Fragmento del documento:
• • •

Ocho ligas en las que los «tifosi» de muchos equipos exhibieron su xenofobia. Fue habitual el racismo contra muchos futbolistas extranjeros, los insultos a jugadores del propio club, sin que los directivos abrieran la boca. Simplemente, pedían resignación a los afectados. No podían hacer nada, justificaban los cobardes del palco.
El monstruo fue creciendo y los dirigentes le dieron de comer. Vincenzo Spagnolo, el seguidor del Génova asesinado en 1995 por seguidores del Milán, fue interpretado como un caso aislado. La ausencia de fallecimientos a lo largo de ocho cursos engordó un ambiente en el que los grupos organizados eran los reyes de la grada.

• • •

[Entradas de datos recopiladas]
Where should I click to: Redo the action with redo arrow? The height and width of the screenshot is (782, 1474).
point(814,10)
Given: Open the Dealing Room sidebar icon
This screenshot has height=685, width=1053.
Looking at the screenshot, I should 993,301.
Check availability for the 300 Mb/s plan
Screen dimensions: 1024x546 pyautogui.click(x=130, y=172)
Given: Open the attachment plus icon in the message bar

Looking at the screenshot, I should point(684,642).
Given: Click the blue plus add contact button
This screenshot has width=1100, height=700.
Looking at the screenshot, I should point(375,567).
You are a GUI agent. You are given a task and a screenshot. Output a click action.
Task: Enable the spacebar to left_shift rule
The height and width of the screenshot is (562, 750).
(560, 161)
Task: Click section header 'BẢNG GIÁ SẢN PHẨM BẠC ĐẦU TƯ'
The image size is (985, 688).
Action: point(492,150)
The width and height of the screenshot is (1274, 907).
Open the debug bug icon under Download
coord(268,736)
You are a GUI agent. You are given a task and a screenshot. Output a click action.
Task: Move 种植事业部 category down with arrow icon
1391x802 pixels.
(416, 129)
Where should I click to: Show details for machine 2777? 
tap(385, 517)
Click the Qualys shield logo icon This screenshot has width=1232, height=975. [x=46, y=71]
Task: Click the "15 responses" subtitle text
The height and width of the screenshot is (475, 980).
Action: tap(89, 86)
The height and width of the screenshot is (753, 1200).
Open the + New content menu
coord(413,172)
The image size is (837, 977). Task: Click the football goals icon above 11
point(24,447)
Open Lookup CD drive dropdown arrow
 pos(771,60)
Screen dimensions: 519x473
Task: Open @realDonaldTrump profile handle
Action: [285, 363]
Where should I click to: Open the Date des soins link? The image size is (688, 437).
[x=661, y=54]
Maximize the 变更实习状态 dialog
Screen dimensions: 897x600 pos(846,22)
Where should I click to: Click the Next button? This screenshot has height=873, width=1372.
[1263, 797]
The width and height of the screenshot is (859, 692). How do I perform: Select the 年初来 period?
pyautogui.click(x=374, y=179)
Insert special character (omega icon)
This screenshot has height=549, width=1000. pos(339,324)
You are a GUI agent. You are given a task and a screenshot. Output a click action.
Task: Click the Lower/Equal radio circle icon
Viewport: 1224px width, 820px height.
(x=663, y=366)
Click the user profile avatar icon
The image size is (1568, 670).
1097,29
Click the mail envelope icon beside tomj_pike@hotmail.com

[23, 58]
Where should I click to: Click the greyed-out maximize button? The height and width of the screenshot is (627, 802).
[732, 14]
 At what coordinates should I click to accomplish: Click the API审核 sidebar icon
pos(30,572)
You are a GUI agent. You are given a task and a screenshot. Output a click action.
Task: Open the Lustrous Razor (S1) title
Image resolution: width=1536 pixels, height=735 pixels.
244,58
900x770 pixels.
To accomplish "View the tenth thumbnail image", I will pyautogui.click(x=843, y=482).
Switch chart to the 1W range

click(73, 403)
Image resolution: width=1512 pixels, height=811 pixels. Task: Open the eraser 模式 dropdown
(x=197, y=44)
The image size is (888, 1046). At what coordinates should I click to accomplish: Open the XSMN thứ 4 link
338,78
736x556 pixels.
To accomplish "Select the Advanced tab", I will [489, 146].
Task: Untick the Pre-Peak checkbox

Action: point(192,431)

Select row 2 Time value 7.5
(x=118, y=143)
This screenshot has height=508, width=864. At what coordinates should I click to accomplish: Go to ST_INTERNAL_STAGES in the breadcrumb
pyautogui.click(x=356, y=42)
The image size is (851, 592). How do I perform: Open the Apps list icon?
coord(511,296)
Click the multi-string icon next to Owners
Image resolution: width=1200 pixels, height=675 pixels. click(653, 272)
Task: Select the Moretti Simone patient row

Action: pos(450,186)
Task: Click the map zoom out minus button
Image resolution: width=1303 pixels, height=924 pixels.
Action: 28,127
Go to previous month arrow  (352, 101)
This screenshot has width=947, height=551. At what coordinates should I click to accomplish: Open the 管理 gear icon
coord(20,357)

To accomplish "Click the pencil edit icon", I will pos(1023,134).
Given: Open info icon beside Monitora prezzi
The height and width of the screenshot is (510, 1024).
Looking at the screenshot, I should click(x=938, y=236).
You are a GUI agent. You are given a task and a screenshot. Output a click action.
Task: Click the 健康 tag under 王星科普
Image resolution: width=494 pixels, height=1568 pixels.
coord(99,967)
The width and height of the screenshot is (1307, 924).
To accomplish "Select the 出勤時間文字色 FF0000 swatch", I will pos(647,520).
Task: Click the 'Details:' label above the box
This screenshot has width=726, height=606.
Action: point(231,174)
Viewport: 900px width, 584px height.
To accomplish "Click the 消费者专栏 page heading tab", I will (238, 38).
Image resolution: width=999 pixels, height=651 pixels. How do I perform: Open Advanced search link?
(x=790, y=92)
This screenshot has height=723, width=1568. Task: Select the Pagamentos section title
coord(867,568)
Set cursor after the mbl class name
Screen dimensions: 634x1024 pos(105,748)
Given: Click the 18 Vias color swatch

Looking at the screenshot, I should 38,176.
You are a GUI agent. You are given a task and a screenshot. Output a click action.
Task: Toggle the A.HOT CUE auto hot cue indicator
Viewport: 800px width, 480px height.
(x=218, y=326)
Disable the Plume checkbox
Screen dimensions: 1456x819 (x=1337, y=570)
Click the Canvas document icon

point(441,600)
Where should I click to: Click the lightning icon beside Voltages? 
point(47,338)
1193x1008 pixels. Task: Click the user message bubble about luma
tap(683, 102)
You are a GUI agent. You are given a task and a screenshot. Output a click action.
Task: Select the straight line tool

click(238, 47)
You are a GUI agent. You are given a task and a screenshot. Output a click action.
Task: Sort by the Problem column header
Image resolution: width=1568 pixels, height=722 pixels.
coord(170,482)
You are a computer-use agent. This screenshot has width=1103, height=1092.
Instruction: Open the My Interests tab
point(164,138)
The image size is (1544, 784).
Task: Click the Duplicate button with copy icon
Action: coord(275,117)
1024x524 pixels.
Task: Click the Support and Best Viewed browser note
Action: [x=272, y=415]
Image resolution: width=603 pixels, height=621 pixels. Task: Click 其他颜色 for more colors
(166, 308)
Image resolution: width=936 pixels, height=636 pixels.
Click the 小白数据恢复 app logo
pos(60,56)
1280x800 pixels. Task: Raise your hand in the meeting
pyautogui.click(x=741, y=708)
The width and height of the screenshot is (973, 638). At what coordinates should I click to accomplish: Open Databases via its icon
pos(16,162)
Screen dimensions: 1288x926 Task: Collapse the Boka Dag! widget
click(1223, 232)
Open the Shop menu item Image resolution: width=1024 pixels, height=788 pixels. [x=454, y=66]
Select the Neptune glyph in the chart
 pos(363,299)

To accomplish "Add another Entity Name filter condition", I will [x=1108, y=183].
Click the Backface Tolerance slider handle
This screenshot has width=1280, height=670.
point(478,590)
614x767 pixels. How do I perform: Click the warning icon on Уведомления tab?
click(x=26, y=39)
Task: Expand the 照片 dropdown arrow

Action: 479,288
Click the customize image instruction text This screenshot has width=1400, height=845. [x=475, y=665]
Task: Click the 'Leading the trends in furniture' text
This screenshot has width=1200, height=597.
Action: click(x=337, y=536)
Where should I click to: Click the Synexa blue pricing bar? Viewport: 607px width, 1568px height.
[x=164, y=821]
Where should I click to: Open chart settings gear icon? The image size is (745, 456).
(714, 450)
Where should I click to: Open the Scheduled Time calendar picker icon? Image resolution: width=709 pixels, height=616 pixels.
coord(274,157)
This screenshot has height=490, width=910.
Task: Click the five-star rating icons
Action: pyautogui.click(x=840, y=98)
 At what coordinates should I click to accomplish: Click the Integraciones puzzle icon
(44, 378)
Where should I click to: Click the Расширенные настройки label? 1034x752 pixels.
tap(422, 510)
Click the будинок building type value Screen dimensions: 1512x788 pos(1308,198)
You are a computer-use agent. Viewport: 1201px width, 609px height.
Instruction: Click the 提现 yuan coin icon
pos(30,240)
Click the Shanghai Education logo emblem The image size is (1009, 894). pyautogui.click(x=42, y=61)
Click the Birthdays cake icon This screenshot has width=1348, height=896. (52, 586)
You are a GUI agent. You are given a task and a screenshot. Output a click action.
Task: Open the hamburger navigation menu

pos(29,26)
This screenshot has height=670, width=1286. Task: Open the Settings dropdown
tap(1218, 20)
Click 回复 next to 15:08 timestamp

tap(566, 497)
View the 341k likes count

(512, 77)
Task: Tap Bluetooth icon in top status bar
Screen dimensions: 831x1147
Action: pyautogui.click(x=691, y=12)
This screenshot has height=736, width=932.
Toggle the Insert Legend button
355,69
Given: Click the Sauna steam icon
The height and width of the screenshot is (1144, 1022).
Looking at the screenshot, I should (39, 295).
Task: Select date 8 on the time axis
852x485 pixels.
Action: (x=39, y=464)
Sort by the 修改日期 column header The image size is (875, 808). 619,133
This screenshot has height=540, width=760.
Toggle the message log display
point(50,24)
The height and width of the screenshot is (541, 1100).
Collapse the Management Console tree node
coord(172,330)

• • •

Acción requerida 1:
Según el texto sobre el racismo en las gradas, ¿qué hizo crecer el ambiente en el que los grupos organizados eran los reyes de la grada? Explíquelo en una a tres oraciones.
Acción requerida 2:
Conteste con brevedad, a partir del texto sobre el racismo en las gradas:
(a) ¿Qué pedían los directivos a los afectados?
(b) ¿De qué equipo era seguidor Vincenzo Spagnolo?
(c) ¿En qué año fue asesinado?
Acción requerida 3:
Prosiga el texto sobre el racismo en las gradas a partir de su última oración.
Los ítems no desempeñan ningún papel en este ejercicio.

Respuesta 1:
La ausencia de fallecimientos a lo largo de ocho cursos engordó ese ambiente. Antes, el asesinato de Vincenzo Spagnolo en 1995 se había interpretado como un caso aislado, y los dirigentes fueron dando de comer al monstruo.

Respuesta 2:
(a) Resignación.
(b) Del Génova.
(c) En 1995.

Respuesta 3:
En 2003 se produjo la primera advertencia de esta realidad insostenible. Sergio Ercolano, un tifosi de 19 años, era asesinado en el partido Avellino-Nápoles. Era el decimotercer fallecido en la historia futbolística del país. Pero el «calcio» centrifugó el suceso dentro de sus fronteras y siguió sin adoptar medidas. Hasta que 13 de abril de 2005 se produjo el primer aviso de una enfermedad nacional que todo el planeta observó. Aquel día, un gol anulado a Cambiasso provocó la suspensión del partido Inter-Milán en la Liga de Campeones. El lanzamiento de objetos colocó a Italia como «la vergüenza de Europa». Se volvió a hablar mucho. Y se hizo poco.
Ahora, dos años más tarde, tres fallecimientos en el plazo de diez meses han puesto al Gobierno, por fin, en alerta y a los clubes en posición de quitarse la careta. El primer suceso trágico se produjo el 26 de enero, en un partido del campeonato «amateur». Ermanno Licursi, dirigente del Sammartinese, recibió una paliza de los aficionados del Luzzi.
Una semana después, el 2 de febrero, se iba a guardar un minuto de silencio por esta calamidad. Se rerservaron dos minutos, pero para dos semanas más tarde, pues el policía Filippo Raciti moría a consecuencia de los golpes recibidos por intentar frenar a los ultras del Catania y del Palermo.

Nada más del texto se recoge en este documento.